Domenica 1 giugno 2025, ore 2:08

Attualità

Nel 2025 ripresa lenta, pesano domanda stagnante e fine effetto Pnrr

Il 2025 sarà un anno difficile, per l’Italia e non solo. La conferma arriva da un’indagine di Unimpresa che segnala le principali criticità dell’anno in corso: crescita debole, consumi stagnanti, inflazione in frenata, ma potere d'acquisto ancora lontano dai livelli pre-crisi. La ripresa dell’economia, secondo il report, è troppo lenta per essere sostenibile.
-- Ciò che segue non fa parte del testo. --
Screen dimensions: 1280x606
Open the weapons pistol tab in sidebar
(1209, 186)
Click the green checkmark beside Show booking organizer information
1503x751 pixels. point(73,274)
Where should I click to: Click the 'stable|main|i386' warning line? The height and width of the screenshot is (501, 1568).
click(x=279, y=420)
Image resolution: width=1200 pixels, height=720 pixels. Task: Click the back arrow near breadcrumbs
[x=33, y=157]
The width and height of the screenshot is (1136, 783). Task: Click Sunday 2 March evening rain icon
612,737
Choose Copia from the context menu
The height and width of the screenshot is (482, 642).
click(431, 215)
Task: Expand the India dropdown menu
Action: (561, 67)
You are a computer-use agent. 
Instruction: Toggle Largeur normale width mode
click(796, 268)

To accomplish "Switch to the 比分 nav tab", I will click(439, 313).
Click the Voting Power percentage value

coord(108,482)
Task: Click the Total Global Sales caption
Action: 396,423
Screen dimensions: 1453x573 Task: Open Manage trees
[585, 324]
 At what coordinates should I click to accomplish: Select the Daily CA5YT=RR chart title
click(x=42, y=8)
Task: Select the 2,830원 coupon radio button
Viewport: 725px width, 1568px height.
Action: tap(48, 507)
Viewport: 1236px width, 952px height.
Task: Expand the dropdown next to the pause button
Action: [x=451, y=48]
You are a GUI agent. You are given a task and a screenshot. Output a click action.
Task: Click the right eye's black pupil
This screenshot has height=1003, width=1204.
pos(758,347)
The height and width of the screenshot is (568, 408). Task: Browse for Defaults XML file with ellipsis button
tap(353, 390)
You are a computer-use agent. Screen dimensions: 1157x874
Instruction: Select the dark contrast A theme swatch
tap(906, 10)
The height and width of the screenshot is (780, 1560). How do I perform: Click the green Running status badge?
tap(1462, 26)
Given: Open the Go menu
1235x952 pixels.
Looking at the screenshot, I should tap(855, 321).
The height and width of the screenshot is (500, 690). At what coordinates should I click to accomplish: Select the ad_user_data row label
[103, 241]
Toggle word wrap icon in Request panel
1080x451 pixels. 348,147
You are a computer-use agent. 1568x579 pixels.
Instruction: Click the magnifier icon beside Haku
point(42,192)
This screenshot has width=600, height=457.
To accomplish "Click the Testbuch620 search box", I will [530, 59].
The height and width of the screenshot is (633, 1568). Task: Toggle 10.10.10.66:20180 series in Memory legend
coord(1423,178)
Il mercato del lavoro, invece, è ancora in fase positiva ma la crescita non ha scalfito alcuni problemi endemici: dal lavoro sottopagato, ai finti part time, ai tassi occupazionali tropo bassi di giovani e donne. Secondo il Centro Studi di Unimpresa, il Pil italiano crescerà nel 2025 in un range compreso tra lo 0,7% e lo 0,9%, confermando “il rallentamento della domanda interna e il venir meno dell'effetto trainante del Pnrr”. La spesa per consumi delle famiglie resta debole, mentre gli investimenti fissi lordi sono in calo, penalizzati da condizioni finanziarie ancora restrittive: i tassi d'interesse elevati continuano a frenare l'accesso al credito, in particolare per le piccole e medie imprese. “I dati - sottolinea la direttrice generale di Unimpresa, Mariagrazia Lupo Albore - mostrano un'Italia che cresce, ma troppo lentamente, con un mercato del lavoro polarizzato tra occupazione stabile e segmenti ad alta rotazione, e con forti squilibri territoriali e demografici. Serve un intervento strutturale per rafforzare la produttività, sostenere gli investimenti, e legare in modo sistemico la crescita occupazionale alla qualità del lavoro e alla formazione professionale. Senza una vera strategia nazionale di rilancio, il rischio è che il Paese si adagi su una stagnazione prolungata, mascherata da indicatori di superficie positivi ma incapaci di produrre sviluppo reale e duraturo”. 
Secondo il Centro studi di Unimpresa, il dato sull'inflazione, stimata all'1,3% su base annua, rappresenta una discesa significativa rispetto ai picchi del 2022-2023, “ma non è ancora sufficiente a restituire pienamente il potere d'acquisto eroso nell'ultimo biennio”. I salari contrattuali orari cresceranno in media del 3,1%, ma rimane uno scarto di circa 11,7 punti percentuali rispetto all'inflazione cumulata precedente. La ripresa salariale, in altre parole, è solo parziale. Il mercato del lavoro, spiega lo studio, mostra una crescita dell'occupazione dell'1,5% nel 2024, con oltre 24 milioni di occupati e un tasso di occupazione al 62,2%. Tuttavia, il precariato resta diffuso: l'84% delle nuove attivazioni nel 2024 riguarda contratti a tempo determinato e 1 contratto su 3 ha una durata inferiore ai 30 giorni. Il tasso di inattività rimane elevato, soprattutto tra le donne (42,4%) e nel Mezzogiorno (43,9%), confermando le difficoltà di inclusione di ampie fasce della popolazione attiva. Allarmante anche il dato sulla cassa integrazione guadagni, che nel 2024 ha raggiunto 9,5 ore ogni mille ore lavorate, in aumento rispetto alle 7,7 ore del 2023, segnale di una produttività discontinua e di un sistema industriale ancora vulnerabile agli shock. Sul fronte della produttività, infatti, il rapporto segnala una flessione del 2,5% nel 2023, cui fa seguito una sostanziale.